The Only Way Is Ethics: A Crash Course in Six Parts
September 3, 2016 12:00 am Leave your thoughtsPart One: Now You See Me, Now You Don’t
Whether you’re a fan of Plato or J R R Tolkein, H G Wells or J K Rowling you’ll recognise the link between acquiring the super-power of invisibility and the freedom to behave without morals.
Posing such powerful questions in his dialogues nearly 2500 years ago, Plato sets down a challenge to all systems of philosophy and proto-philosophy throughout Europe and into Asia. His precept goes to the heart of how those with power take and maintain social control, and how those who are subjugated attempt to subvert the status quo. In fact, it is the very bedrock of politics.
What it’s not is mere speculation. It’s not the kind of quasi-religious postulation of pin-head dancing angels. Nope, it brings back the onus of responsibility to each of us, taking it firmly away from some beardy-bloke in the sky, or a muscled giant who can change the weather at will.
This is a question that lifts the examination of who we are and why we are here right up to the foothills of science. And that’s why Ethics is the only way!
Here’s the thing: let’s say you get your paws on a ring, or an unassuming cloak, or perhaps a simple cap, and as soon as you try it on you become invisible. Woo-hoo! Yep, you can stride through the changing room and get an eyeful of nudie bits. You can boldly go up the marble steps of a Secret Service HQ and flip through files marked Top Secret; hell, you can even record them on your phone. You can crash that next bank consortium meeting and steal plans that threaten the world’s economy. You get the idea.
Of course, you could also drift behind the computer of someone who’s been ciphoning off company profits, and you could transfer the dosh to a social welfare charity. Or dip into the wallet of a con-man and pop some much needed cash through the letter-box of a persecuted refugee family.
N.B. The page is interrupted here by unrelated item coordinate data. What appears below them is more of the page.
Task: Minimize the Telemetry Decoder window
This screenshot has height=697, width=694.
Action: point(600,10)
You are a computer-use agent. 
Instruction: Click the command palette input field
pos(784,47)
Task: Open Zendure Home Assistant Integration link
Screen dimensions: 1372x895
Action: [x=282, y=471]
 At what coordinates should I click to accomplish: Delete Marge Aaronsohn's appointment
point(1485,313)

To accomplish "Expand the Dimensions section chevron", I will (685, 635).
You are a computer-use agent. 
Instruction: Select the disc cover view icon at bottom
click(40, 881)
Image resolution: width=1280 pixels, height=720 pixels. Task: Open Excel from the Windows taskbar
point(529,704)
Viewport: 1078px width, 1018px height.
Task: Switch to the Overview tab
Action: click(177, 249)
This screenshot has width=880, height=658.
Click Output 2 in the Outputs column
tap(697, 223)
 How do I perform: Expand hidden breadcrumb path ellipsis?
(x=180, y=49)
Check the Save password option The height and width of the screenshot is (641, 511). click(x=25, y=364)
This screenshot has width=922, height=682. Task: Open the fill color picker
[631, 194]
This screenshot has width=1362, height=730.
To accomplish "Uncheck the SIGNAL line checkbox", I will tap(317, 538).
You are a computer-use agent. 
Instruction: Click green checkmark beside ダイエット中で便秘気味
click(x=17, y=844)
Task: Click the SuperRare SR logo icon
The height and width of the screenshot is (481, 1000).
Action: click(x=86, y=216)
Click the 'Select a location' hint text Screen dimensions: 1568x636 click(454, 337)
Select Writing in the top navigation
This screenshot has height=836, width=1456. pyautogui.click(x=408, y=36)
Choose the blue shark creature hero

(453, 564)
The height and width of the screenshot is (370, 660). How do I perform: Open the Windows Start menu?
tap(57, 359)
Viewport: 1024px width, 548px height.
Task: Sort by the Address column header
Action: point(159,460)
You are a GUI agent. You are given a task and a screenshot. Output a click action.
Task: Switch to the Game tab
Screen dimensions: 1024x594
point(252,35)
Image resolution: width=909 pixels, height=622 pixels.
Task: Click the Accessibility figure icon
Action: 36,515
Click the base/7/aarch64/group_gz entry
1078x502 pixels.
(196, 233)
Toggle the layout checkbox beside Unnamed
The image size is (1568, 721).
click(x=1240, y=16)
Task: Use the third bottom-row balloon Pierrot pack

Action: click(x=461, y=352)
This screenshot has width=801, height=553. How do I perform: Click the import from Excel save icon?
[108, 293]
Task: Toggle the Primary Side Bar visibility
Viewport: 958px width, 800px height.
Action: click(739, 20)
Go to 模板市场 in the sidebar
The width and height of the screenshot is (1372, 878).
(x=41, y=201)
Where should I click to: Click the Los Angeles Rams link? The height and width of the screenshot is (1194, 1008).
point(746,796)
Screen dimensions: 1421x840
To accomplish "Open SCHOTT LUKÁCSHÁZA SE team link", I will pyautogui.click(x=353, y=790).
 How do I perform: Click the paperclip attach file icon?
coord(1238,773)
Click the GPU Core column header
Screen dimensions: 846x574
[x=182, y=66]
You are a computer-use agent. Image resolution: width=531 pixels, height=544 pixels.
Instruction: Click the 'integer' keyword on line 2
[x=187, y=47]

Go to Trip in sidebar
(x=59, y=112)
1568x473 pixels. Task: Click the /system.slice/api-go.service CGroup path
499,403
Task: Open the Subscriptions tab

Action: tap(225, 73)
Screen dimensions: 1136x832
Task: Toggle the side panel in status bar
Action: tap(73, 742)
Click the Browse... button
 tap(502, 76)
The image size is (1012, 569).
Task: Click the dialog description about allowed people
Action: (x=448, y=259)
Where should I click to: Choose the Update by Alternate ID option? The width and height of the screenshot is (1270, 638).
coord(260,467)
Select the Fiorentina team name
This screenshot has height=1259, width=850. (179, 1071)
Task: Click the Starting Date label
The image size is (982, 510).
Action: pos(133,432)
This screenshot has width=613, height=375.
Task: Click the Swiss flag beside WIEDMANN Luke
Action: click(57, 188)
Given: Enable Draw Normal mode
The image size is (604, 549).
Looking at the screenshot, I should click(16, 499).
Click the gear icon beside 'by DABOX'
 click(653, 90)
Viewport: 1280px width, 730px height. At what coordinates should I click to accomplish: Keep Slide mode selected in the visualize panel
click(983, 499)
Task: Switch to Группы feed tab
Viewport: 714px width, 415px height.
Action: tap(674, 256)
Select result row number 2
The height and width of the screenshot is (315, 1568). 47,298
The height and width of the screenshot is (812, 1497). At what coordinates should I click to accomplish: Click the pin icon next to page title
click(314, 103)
So, what did Mr Plato want you to consider – given your new-found super-power? When you’ve got no one to answer to, no one to go tut-tut, no one to beat you with a stick or declare You’re Fired or You’re Nicked – what motivates you to do anything? Is your life now a free-for-all with you as the Me First Zone? When you can get away with anything, what do you choose to get away with?
There’s a current Radio 4 revival of a series called Inside The Ethics Committee. It’s a sort of cousin to The Moral Maze. It focuses on medical dilemmas, staff and associates playing at deities for the benefit of someone who’s probably dying. The Maze covers wider ground, taking its cue from newspaper headlines fashioned into polarised political positions, overwhelmingly right of centre and disguised as morality.
What both assume is a quintessential link between morality and religion. And Judeo-Christian religion at that. But to restrict the boundaries of ethics solely within a religous context is missing the point. When what is defined as legal – or come to that what is legitimate – is devoid of intrinsic moral content, the system it regulates becomes amoral. If it is only considered within a religious arena, that system becomes quasi-moral.
Dunno about you, but I believe that is not a good thing. It’s used to excuse and justify not only the politics of everyday, but the sacrifice of human beings over rigid social rules. It is to deny the cooperative essence of humanity.
We evolved as interdependent beings who identify with each other. That’s actually the basis of all Art, and Art predated religion. It’s a construct of Truth, a means of social inclusion. As such, it poses questions of ethical sensibility.
If the only or even the main focus of ethics is entwined with any religious sect, it will a priori be exclusive. The implication of such an approach is that anyone who doesn’t believe in this religion or that is somehow inferior; and that anyone who is a declared atheist is even more inferior than that.
When such elements are brought into the mix, Plato’s questions soon extend to matters of equality as well as pure ethics. However hard St Aquinus, as an admirer of Plato, twists and turns to include Christianity as an ethical foundation, it’s the equality question which scuppers his assumptions, and those of his followers through the centuries. And that was long before Twitter!
We can argue forever about whether the hoi polloi can be trusted with decisions related to the finer points of governance. But it’s only as people are able to discover their true social powers that they can question why they may feel left out of the decisions which affect their daily lives. However, because even the most unbiased news and current affairs coverage spoon-feeds people with selected bits of the issues of the day, debate more often than not slips into confrontation. And, more often than not, the media manipulates polarised positions for the sake of “good telly” or “giving readers what they want.”